In an interview at the White House recently, Donald Trump is quoted threatening a journalist with prison time by saying:
"You can go to prison instead,"
Is the president of the United States legally able to send someone to prison?
In a word: no. The President cannot just order someone to prison.
The Fourth Amendment prohibits unreasonable search and seizure except on probable cause of a crime being committed.
The Fifth Amendment requires felony charges to be brought by a Grand Jury.
The Sixth Amendment requires trial by jury for criminal cases.
It is absolutely correct that a president cannot just point at someone and say, "Jail that person!" and have it happen automatically.
What a president can do is go to the Attorney General and say, "Investigate, indict, and prosecute that person." Then the Justice Department has to attempt those things, subject of course to court and jury approval.

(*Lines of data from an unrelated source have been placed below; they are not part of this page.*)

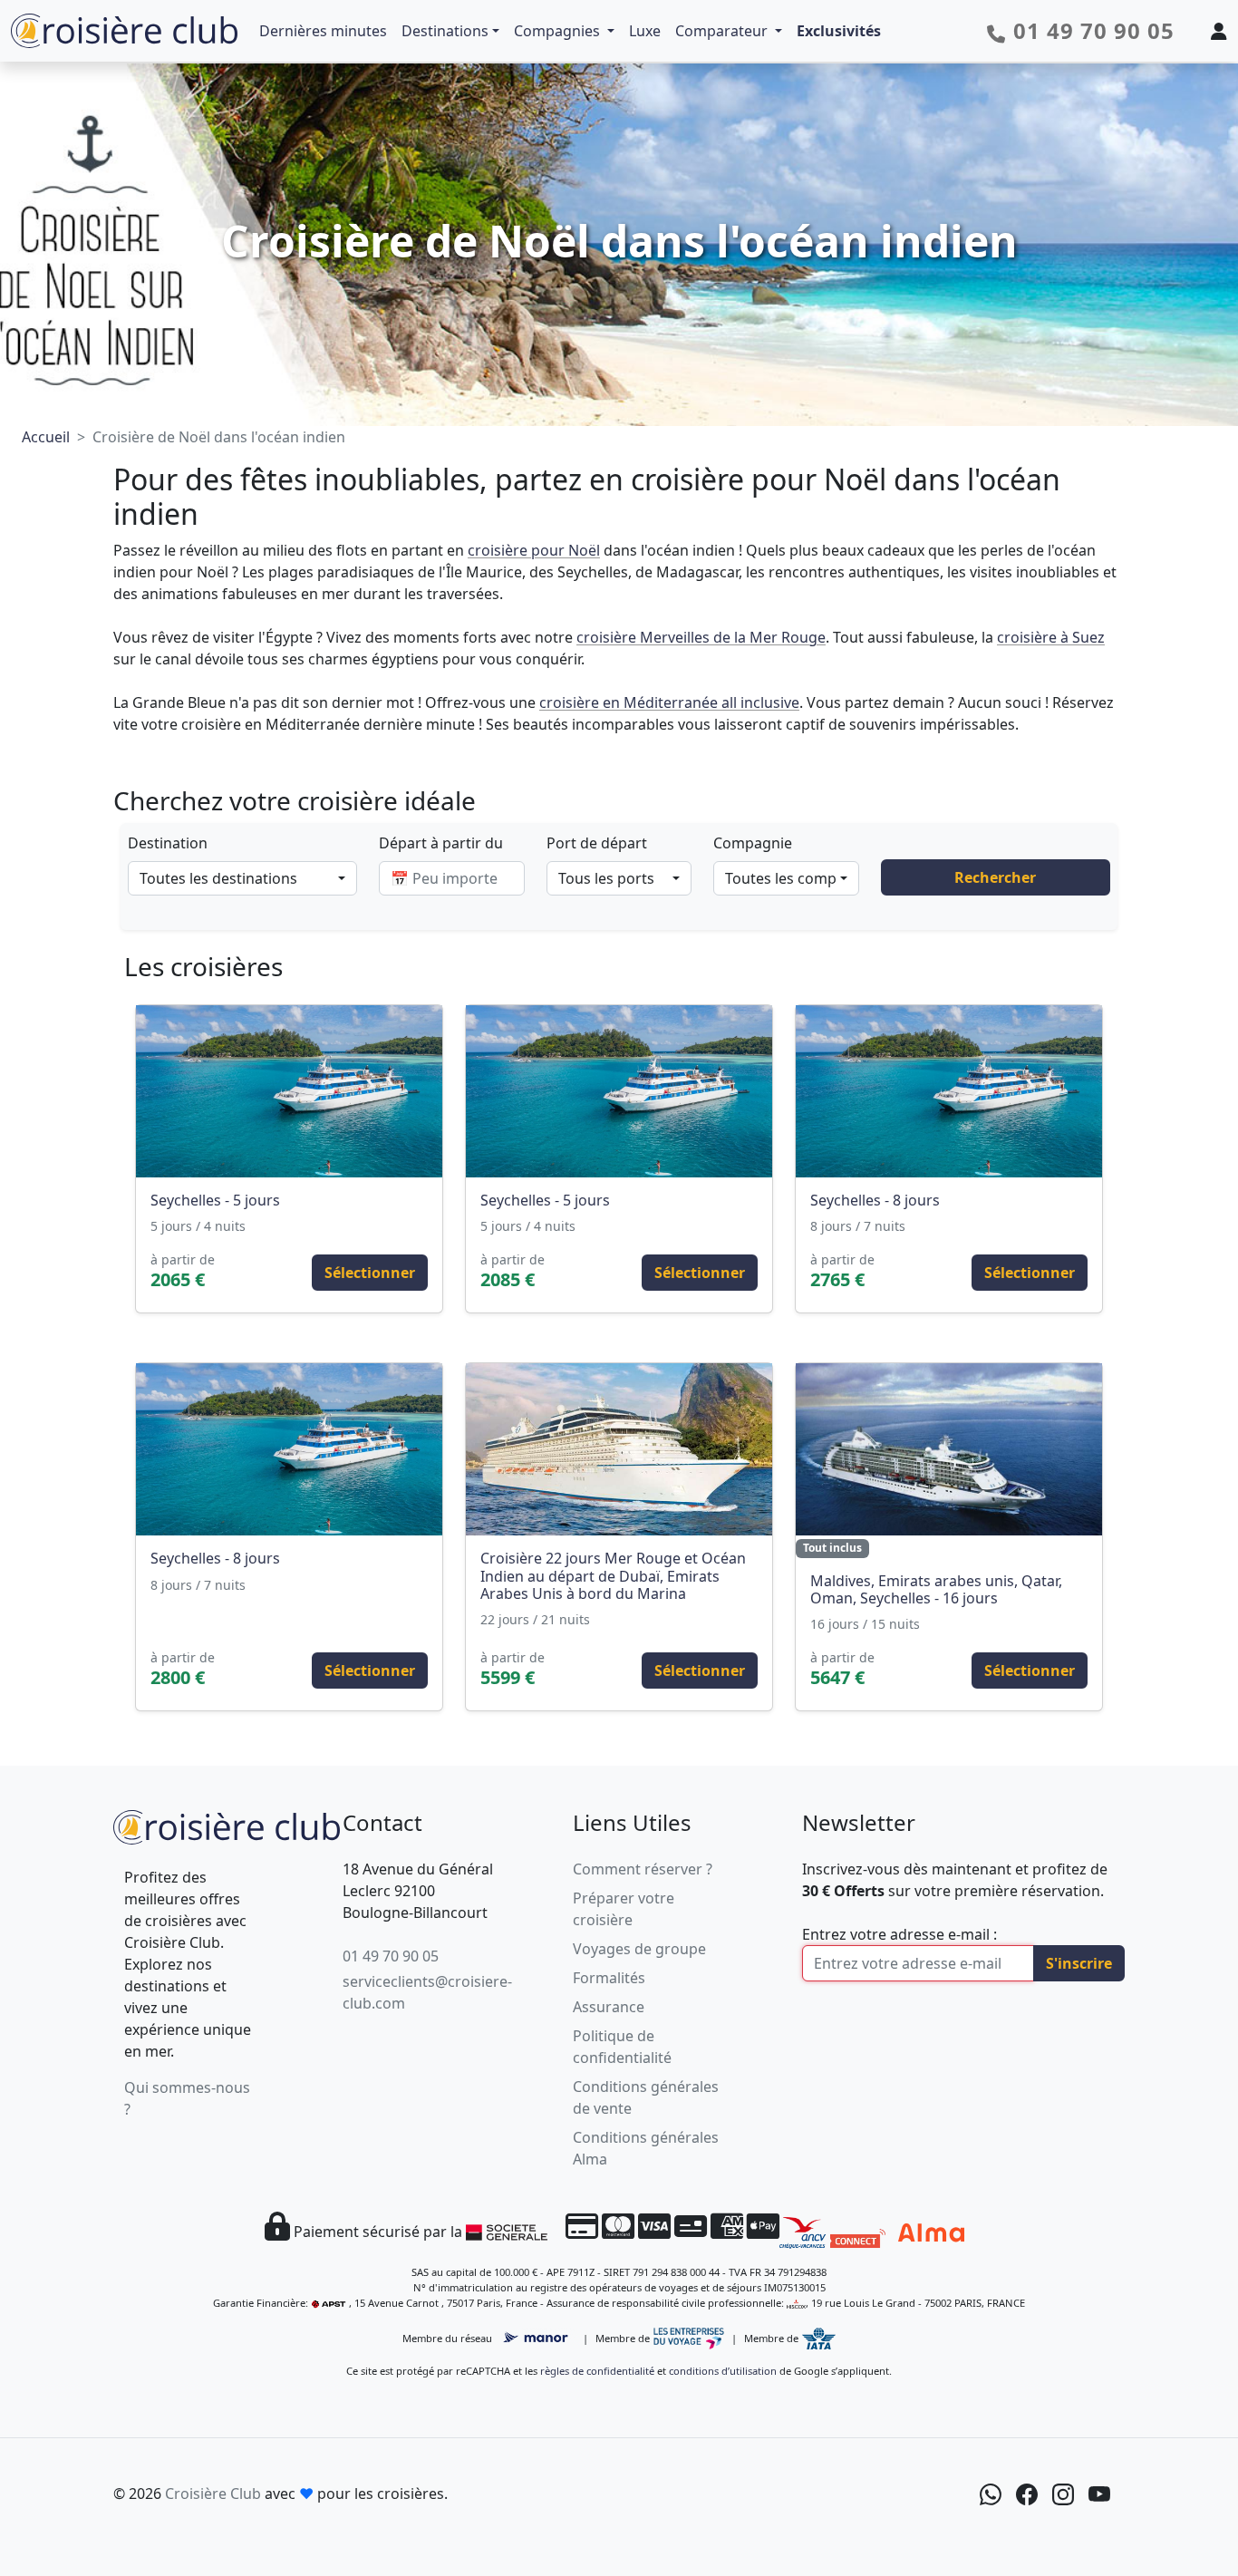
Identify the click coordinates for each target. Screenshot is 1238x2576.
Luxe (645, 31)
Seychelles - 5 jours (215, 1200)
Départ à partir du (441, 843)
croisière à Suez (1051, 637)
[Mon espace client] (1219, 31)
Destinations (444, 31)
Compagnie (752, 843)
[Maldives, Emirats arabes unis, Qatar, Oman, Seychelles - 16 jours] (949, 1449)
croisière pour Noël (534, 550)
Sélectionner (369, 1273)
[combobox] (242, 878)
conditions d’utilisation (723, 2370)
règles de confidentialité (597, 2370)
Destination (168, 843)
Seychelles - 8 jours (875, 1200)
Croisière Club (213, 2493)
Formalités (609, 1978)
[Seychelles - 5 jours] (289, 1091)
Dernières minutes (323, 31)
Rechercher (995, 877)
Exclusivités (839, 31)
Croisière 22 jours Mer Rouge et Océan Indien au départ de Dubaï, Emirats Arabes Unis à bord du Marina (613, 1575)
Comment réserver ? (642, 1869)
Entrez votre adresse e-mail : (899, 1934)
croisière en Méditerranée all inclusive (669, 702)
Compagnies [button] (559, 31)
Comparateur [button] (723, 31)
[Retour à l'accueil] (226, 1825)
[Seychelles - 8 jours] (949, 1091)
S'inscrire (1079, 1963)
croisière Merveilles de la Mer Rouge (701, 637)
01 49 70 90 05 (391, 1956)
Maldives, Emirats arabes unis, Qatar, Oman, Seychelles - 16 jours (936, 1589)
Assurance (608, 2007)
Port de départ (596, 843)
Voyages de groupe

I've heard even private citizens threaten to have someone thrown in jail. In general it just means that the person is going to make a legal complaint that they expect law enforcement will investigate and proceed accordingly.
During the civil war Abraham Lincoln had members of the Maryland state legislature arrested and jailed without charge. He was concerned that Maryland would also secede, leaving D.C. between two Seceded states. To this day the Maryland state song has a verse referring to "resisting the tyrant"- referring to Lincoln!
He was able to do that because article 1 section 9 of the constitution requires "Habeus Corpus" (you must show, to a judge, at least some evidence that the person has committed a crime) "unless when in Cases of Rebellion or Invasion the public Safety may require it."
For example, in the case of the American Civil War, Habeas Corpus was suspended per the Habeas Corpus Suspension Act (1863).
The President is not a Law Enforcement Officer despite his role being ultimately in charge of their policy, so he cannot personally place someone under anything other than citizen's arrest. However, he could possibly order one of the uniformed officers in the Secret Service standing outside the door to arrest the journalist. In this case, the officers could reason that they had probable cause to arrest the journalist under 41 CFR 102-74.420, which carves out photograph permission exceptions where "...security regulations, rules, orders, or directives apply or a Federal court order or rule prohibits it..." (with the rest being mostly permissive to taking photographs for news/non-commercial purposes inside federal facilities), under the theory that the President's forbidding of taking such a photograph counts as a "security order." Under County of Riverside v. McLaughlin, they could then hold the journalist for up to 48 hours in jail before having to release them. It's questionable whether the US Attorney for DC would be willing to follow up on those charges - the President could theoretically pressure her to do so, but it's unlikely the judge would allow further incarceration since the charges are highly unlikely to prevail. With that said, the President would have succeeded in holding the journalist in jail for 48 hours (assuming the journalist's lawyer is not able to get a court order ending the incarceration early).
The officers could then be charged and/or sued for depriving the journalist of their civil rights, arguing that the arrest was unlawful. There would likely be a strong case.
Yes, he can.
As the Commander in Chief of the US armed forces, he would be capable of giving orders to the armed forces - including to members of the law enforcement agencies within those armed forces, such as the Military Police.
Said members of the armed forces would have the right to refuse to obey those orders if they were illegal, but if they weren't, then they would be obligated to do so. For instance, it's possible that rather than ordering the US armed forces to kill Osama Bin Laden, President Obama could have ordered them to arrest him instead, and then transport him to a detention facility like the one in Guantanamo Bay.
Not just no... hell no.
The founding fathers were so worked up against bills of attainders, in fact, that they explicitly banned them in the US constitution (I §§ 9.3 and 10.1) in both Federal Law and State Law:
The United States Constitution forbids legislative bills of attainder: in federal law under Article I, Section 9, and in state law under Article I, Section 10. The fact that they were banned even under state law reflects the importance that the framers attached to this issue.
In 1996 John Yoo wrote an influential article in the California Law Review in which he laid out an expansive theory of presidential primacy. According to the abstract of an article critical of Yoo's opinion it
became the legal basis for [...] the claim that neither constitutional protections nor other provisions of domestic and international law constrain treatment of suspected terrorists.
Detaining a photographer would require that the s/he was considered a terrorist or a comparable risk to national security. But as I remarked in a comment, this may happen faster than one thinks, especially in times of perceived national emergencies: Think of labeling investigative journalists traitors and risks to national security.
While Yoo's is currently not a main stream opinion it exerted considerable influence in the decisions of the Bush Jr. administration. Obviously, whether something is legal or not is ultimately decided in court; that such an opinion can be upheld by a legal scholar leaves the possibility open that a court of the future could find a detention legal which we would find illegal today.
A sitting president can have someone sent to jail or prison. One only need look at the Obama/D’Souza case. Dinesh D’Souza is a conservative author and filmmaker who made a movie critical of Obama’s life and presidency.He was prosecuted to the fullest extent by Eric Holder. President Trump pardoned D’Souza.